Focusing on our core. We are first and foremost a cable and satellite provider. We will stay focused on our core business and continue to provide an exceptional customer experience through both technology enhancements and differentiated customer service. The cable and satellite business continue to be highly profitable and generates significant amounts of free cash flow. The environment remains competitive, but we feel that we are well positioned to protect and grow our business.
We continue to believe that we have the pricing power, and we will focus on our high value and profitable bundled customers. We have a technology roadmap in place to ensure our core products and services continue to deliver our leading customer experience, and we believe the enterprise market in Western Canada provides attractive growth opportunities. We have committed additional resources to ensuring that we grow our market share in that area.
Wireless deployment. We remain committed to wireless and are excited about the opportunity it represents for our company going forward. As with all of our other significant investments of Shaw, we believe it is best to take a disciplined approach. We expect to incur between $150 million and $200 million in fiscal 2011 on our wireless initiatives, and we now expect to launch these services in our first major market early in calendar year 2012, which is approximately three months later than previously anticipated.
There are tremendous opportunities in wireless, and we know that the competition will extremely fierce. Our wireless strategy will be driven by us offering a reliable and unique product at a price point that creates value for our customers. As always, we will continue to strive to provide exceptional service that the customers have become accustomed to.

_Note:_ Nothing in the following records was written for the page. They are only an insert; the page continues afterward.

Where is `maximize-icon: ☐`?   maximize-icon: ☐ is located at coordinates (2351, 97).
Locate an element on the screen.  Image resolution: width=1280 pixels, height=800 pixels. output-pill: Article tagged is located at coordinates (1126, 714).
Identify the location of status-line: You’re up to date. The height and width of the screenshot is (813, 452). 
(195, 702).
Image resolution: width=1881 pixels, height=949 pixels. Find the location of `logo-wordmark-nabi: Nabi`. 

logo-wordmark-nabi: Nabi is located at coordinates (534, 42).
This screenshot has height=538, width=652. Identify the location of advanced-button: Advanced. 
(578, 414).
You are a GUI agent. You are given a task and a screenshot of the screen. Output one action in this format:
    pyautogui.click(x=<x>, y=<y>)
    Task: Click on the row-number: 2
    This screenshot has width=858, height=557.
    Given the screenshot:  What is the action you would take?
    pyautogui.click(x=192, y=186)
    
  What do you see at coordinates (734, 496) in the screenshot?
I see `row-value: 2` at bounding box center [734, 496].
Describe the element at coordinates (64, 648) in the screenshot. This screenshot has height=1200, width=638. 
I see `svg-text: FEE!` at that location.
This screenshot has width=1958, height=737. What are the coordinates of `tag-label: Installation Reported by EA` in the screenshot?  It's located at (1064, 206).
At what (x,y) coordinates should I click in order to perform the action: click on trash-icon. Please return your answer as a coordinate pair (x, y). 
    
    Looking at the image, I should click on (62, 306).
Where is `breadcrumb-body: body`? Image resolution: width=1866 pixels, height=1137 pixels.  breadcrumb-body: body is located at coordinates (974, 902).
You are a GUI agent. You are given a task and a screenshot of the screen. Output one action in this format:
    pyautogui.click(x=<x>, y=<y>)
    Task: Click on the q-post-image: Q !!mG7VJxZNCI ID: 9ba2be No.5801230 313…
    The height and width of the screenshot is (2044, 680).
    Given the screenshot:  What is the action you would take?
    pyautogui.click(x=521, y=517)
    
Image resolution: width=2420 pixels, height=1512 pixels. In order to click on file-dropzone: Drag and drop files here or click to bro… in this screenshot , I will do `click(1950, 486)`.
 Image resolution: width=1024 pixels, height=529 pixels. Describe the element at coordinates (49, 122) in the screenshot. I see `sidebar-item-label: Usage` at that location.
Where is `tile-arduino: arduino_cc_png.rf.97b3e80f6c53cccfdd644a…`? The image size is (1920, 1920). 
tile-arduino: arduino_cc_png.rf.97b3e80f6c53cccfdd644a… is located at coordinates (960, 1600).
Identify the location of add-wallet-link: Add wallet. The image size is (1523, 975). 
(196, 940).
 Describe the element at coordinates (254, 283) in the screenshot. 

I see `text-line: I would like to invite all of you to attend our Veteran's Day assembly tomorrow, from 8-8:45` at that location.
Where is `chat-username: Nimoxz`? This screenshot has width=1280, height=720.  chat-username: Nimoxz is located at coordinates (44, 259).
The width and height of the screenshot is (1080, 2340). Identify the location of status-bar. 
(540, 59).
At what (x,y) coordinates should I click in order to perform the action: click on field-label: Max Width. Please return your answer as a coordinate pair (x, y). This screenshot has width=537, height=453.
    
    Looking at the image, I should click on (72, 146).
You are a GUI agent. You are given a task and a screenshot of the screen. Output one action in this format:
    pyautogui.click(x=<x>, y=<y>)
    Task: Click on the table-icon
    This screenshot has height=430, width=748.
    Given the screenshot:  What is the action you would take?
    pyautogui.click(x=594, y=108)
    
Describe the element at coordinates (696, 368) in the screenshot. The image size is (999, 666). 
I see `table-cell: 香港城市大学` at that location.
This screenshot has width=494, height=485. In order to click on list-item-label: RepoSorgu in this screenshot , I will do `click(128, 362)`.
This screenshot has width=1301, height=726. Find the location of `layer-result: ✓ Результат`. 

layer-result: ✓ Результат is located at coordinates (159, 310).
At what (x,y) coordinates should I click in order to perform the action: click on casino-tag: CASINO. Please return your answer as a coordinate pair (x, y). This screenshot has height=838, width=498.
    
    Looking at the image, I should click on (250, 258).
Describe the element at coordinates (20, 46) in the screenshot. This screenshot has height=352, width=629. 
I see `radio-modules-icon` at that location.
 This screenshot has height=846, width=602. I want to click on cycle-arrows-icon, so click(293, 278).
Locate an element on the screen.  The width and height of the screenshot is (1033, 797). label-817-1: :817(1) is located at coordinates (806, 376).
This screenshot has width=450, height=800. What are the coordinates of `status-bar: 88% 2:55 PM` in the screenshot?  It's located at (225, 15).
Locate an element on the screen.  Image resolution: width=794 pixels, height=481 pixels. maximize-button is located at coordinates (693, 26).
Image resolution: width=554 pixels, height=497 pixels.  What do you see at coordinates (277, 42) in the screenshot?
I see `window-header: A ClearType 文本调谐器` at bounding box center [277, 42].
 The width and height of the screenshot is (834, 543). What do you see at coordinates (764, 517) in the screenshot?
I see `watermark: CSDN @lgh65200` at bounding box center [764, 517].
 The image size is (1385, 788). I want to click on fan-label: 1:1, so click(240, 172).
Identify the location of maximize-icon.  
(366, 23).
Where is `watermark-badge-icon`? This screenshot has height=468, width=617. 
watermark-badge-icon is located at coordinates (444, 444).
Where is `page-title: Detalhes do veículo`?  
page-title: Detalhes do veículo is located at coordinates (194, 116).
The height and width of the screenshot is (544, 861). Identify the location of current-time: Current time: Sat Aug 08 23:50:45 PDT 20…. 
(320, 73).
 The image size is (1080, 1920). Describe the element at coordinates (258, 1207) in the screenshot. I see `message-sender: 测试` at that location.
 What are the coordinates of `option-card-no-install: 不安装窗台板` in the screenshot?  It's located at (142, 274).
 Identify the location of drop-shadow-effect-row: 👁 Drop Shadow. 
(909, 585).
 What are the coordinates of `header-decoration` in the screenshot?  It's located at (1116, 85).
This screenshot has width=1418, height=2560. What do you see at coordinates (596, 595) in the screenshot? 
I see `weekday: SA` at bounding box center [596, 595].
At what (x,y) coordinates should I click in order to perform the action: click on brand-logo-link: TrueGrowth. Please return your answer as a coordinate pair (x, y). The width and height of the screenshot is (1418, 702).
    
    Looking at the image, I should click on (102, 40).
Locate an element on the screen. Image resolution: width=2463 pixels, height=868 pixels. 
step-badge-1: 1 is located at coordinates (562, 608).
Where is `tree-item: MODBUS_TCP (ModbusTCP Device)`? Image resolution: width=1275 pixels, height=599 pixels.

Shaw Media. We are excited about the performance of our newly acquired broadcasting assets. We closed the transaction on October 27th. And on a full year basis in fiscal 2011, we expect Shaw Media’s EBITDA to improve by approximately 10% over the prior year to $290 million and generate free cash flow of approximately $100 million. Integration is currently underway, and we are impressed with the quality and aptitude of the management team we have in place at Shaw Media. Our task will be to ensure Shaw Media is integrated into Shaw and that we find creative ways to enhance and build new revenue streams.
Before answering any questions, we will briefly turn to our Q1 results. Including Shaw Media, our revenues increased 19% to $1.08 billion and EBITDA increased 18%, excluding a CRTC Part II fee last year, to $473 million. Free cash flow for the quarter was $145 million. From the close of the acquisition, which occurred on October 27th to our quarter-end on November 30th, Shaw Media contributed $125 million in revenue, $55 million in EBITDA, and $40 million to free cash flow. This business continues to outperform our expectations, and we believe we have substantial opportunities to combine distribution content for the benefit of our customers and shareholders.